African Union holds first post-Gaddafi summit
Benin's president takes the helm of the 54-nation bloc as AU leaders meet for two-day summit to resolve multiple crises.
Last Modified: 29 Jan 2012 19:28
The meeting is taking place in AU's newly inaugurated headquarters in Addis Ababa, donated by China [Al Jazeera]

African Union leaders are meeting for their first summit since the death of Muammar Gaddafi, the bloc's founder, with the selection of top officials and discussion of crises on the continent dominating the agenda.

The leaders, gathered in Ethiopia's capital, Addis Ababa, on Sunday for a two-day summit have choosen Thomas Boni Yayi, Benin's president, as the 54-member bloc's new chairman.

"The development of our continent is in our hands my dear presidents...it is in unity and cohesion that our continent will ensure its development"

- Thomas Boni Yayi, president of Benin

Yayi, who succeeded Equatorial Guinea's President Teodoro Obiang Nguema AU chairman, said he wanted to "ensure that peace comes back our continent," as he accepted the post with "humility" for "the high responsibility."

"We shall continue to work hand in glove to ensure that we consolidate all what we have achieved so far," Yayi said.

War-torn Somalia, oil disputes between Sudan and South Sudan, violence in Nigeria and riots in Senegal in response to the president's determination to cling onto power, are also expected to be addressed in sideline talks.
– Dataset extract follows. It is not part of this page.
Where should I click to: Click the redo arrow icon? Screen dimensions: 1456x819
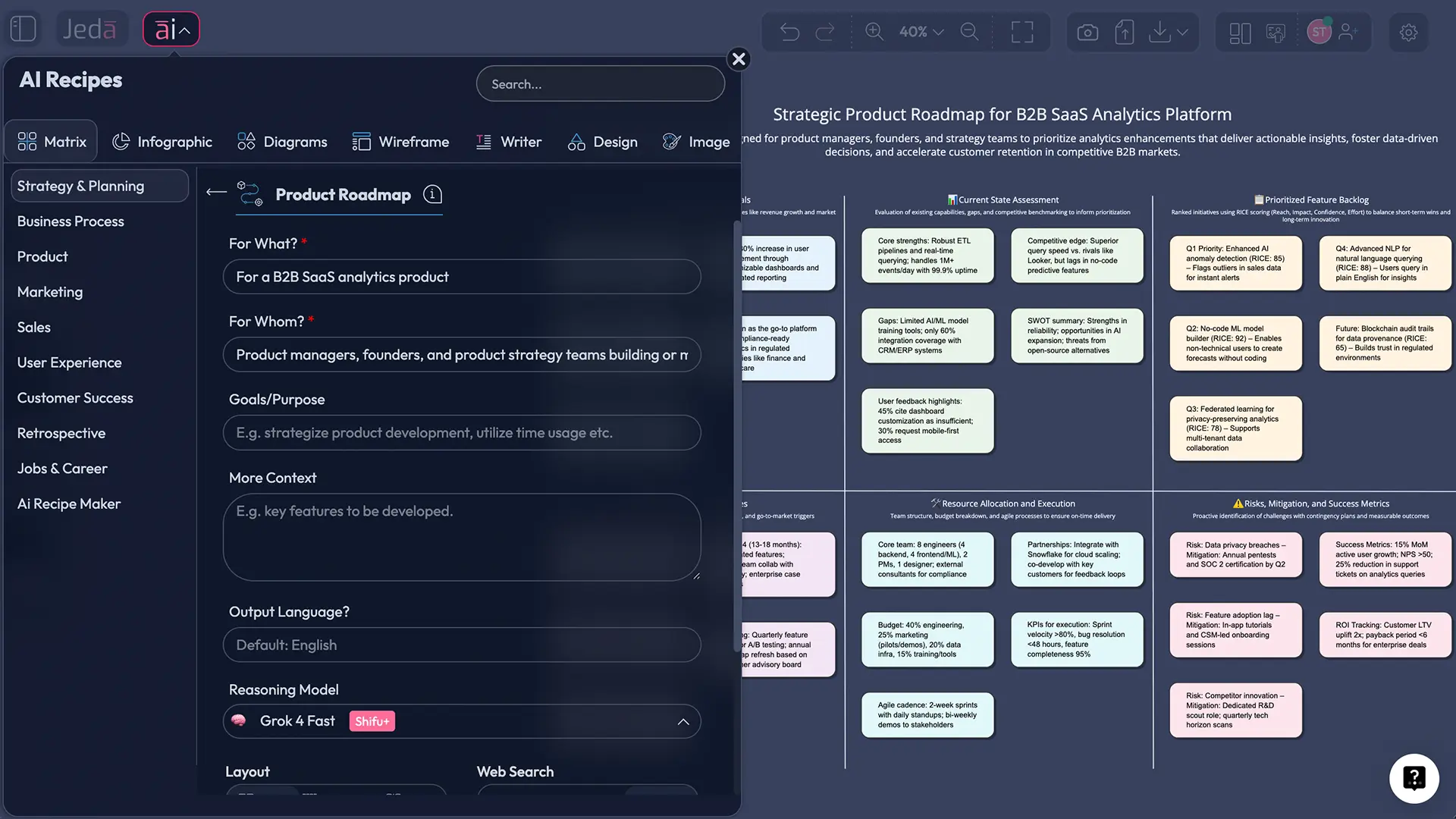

"The development of our continent is in our hands my dear presidents...it is in unity and cohesion that our continent will ensure its development," Yayi added, urging peace in Sudan and South Sudan, the Sahel region and in Nigeria.

The AU chairmanship rotates among African leaders and is held for one year, but intense lobbying continues ahead of a vote for the top job, the head of the bloc's executive arm, the AU Commission.

Tight race

South Africa's Home Affairs Minister Nkosazana Dlamini-Zuma's move to challenge the incumbent Jean Ping has made the race for the post tighter.

South Africa said on Saturday it was optimistic Dlamini-Zuma, former wife of President Jacob Zuma, can unseat Gabon's Ping, who was first elected in 2008.

"Government remains optimistic that Minister Dlamini Zuma will receive the necessary votes," South Africa's foreign ministry said in a statement, hoping she will be the first woman to hold the post.

The election by secret ballot will be held on Monday.

The AFP news agency reported sources close to Ping as saying he is confident of re-election, counting on support from French-speaking West and Central Africa countries.

However, Dlamini-Zuma, 62, has launched a tough campaign and has the backing of the 15-member Southern African Development Community.

Pretoria has been lobbying hard across the continent to drum up the two thirds of the vote needed.

The two-day summit, being held at a sleek new Chinese-built AU headquarters inaugurated on Saturday, will also focus on boosting "Intra-African Trade," the meeting's official theme.

The African leaders will also discuss the long-running conflict in Somalia, where the AU has a 10,000-strong force protecting the country's fragile Western-backed government from the al-Qaeda-linked al-Shabab group.

A bitter dispute between Sudan and South Sudan over oil pipeline transit fees, heightening tensions between the former civil war enemies, is also hoped to be addressed during the two-day talks.

Meanwhile, Ban Ki-moon, the UN secretary-general, told African leaders gathered in Addis Ababa, that discrimination based on sexual orientation "had been ignored or even sanctioned by many states for far too long".

He said African nations should stop treating gays as "second-class citizens, or even criminals".

Ban said it would be challenging for Africa to "confront this discrimination".

There was no immediate response from African heads of states to Ban's speech. Many African countries outlaw homosexuality and many African churches preach against it.